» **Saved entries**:
______________________________
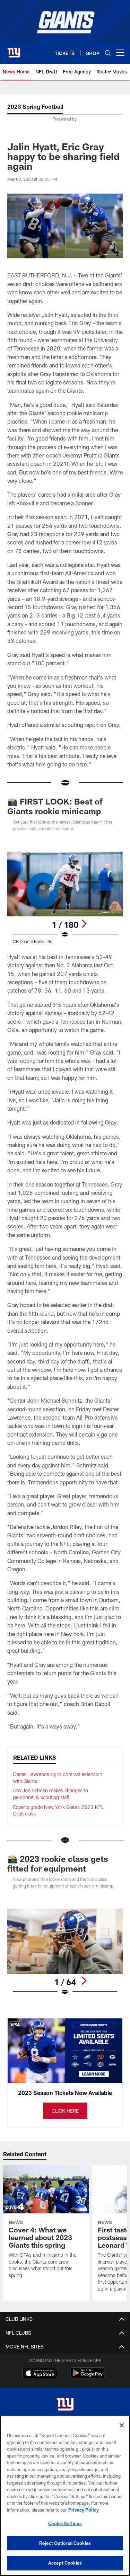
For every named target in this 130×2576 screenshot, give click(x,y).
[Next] (84, 924)
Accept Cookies (65, 2563)
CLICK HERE (65, 2111)
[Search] (108, 52)
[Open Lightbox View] (65, 898)
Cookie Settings (65, 2523)
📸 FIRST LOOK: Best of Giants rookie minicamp (55, 806)
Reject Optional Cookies (65, 2543)
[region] (65, 2496)
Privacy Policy (83, 2510)
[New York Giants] (65, 2405)
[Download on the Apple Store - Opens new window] (39, 2374)
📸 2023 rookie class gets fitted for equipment (57, 1863)
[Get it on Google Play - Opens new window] (87, 2376)
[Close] (121, 2425)
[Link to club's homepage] (14, 49)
______________________________
» **WHAT IS EXPECTED**: Answer with a single number: how many lines in the data above have the string "Cookies" in them?

» **RESPONSE TO THE TASK**: 2